What the task requires —
Rewrite everything from the line containing "Where should I" down to the end of the entries, requests included, with every coordinate in the answers scaled by 0.3 and rounded to a whole number, halves rounding up. Leave the pictures out.
## BEGIN
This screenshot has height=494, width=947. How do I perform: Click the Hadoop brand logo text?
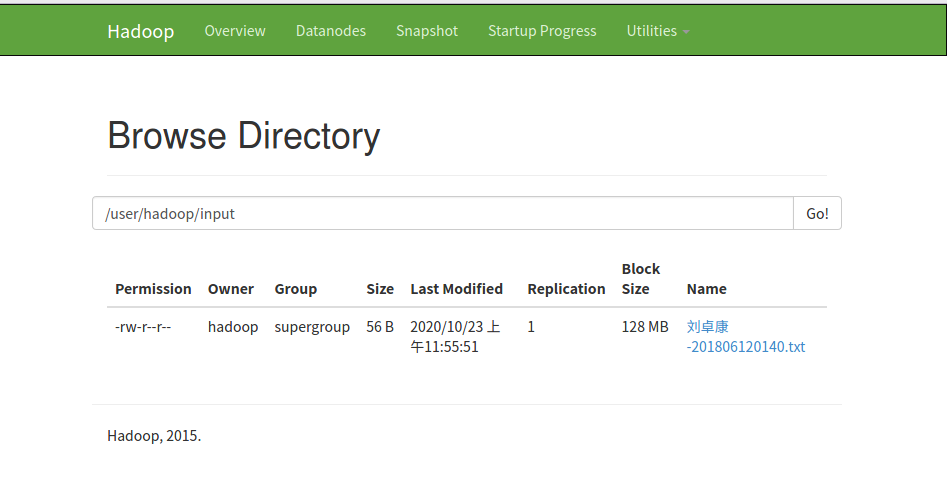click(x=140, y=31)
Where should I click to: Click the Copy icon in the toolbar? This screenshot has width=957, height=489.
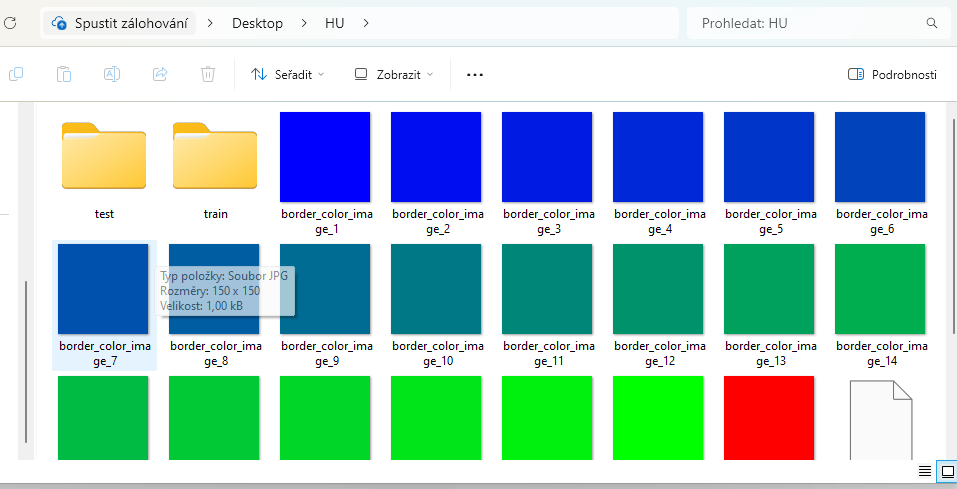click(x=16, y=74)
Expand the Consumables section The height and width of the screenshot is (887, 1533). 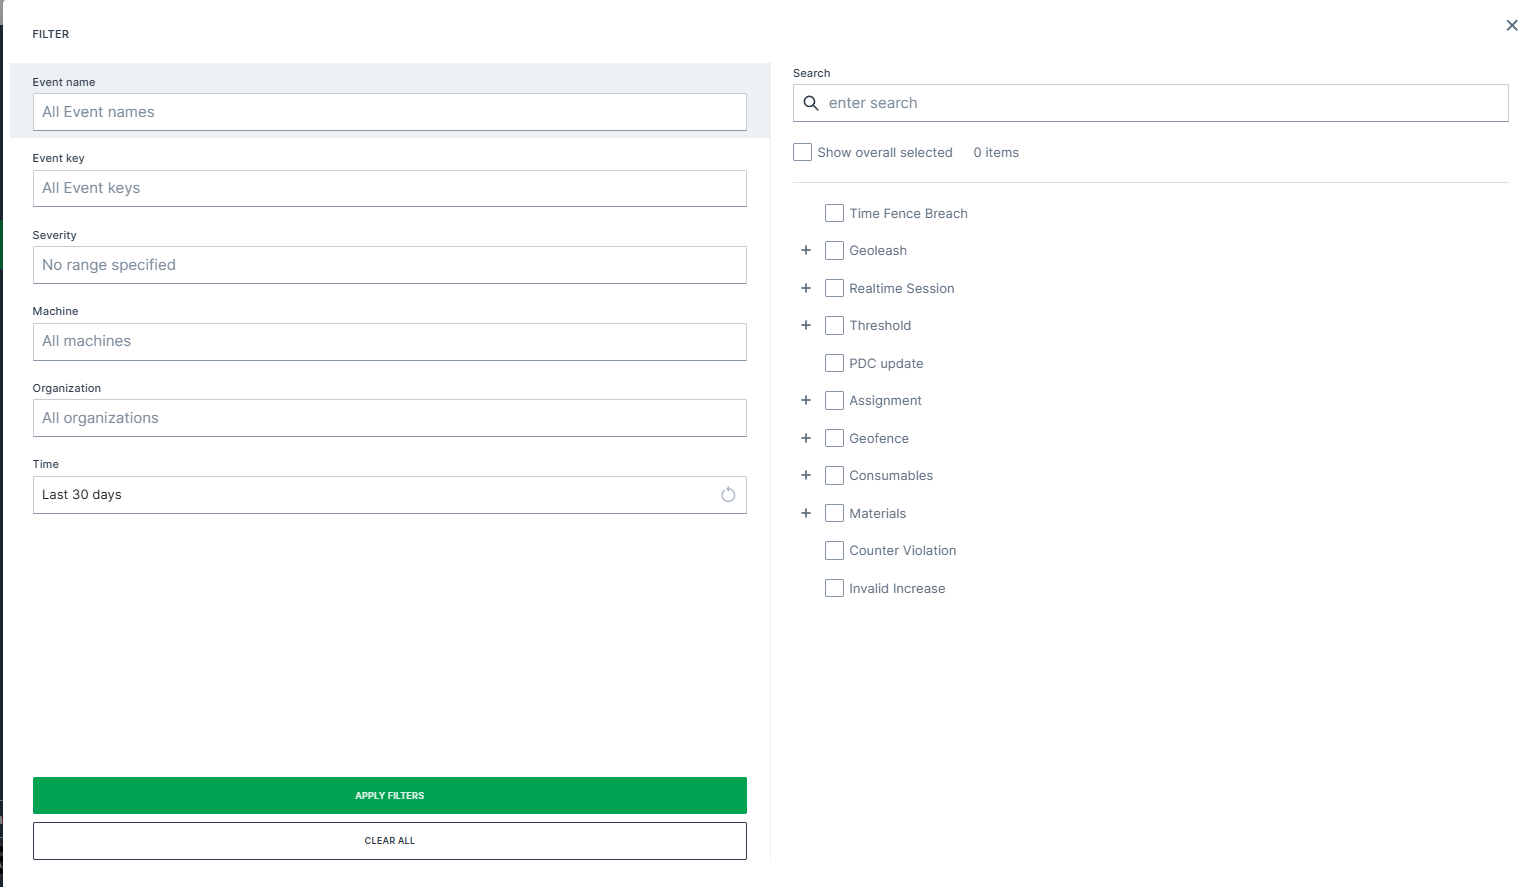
## END
Output —
Where should I click to: Click the Copy icon in the toolbar? This screenshot has width=957, height=489.
click(x=5, y=22)
Expand the Consumables section The height and width of the screenshot is (887, 1533). 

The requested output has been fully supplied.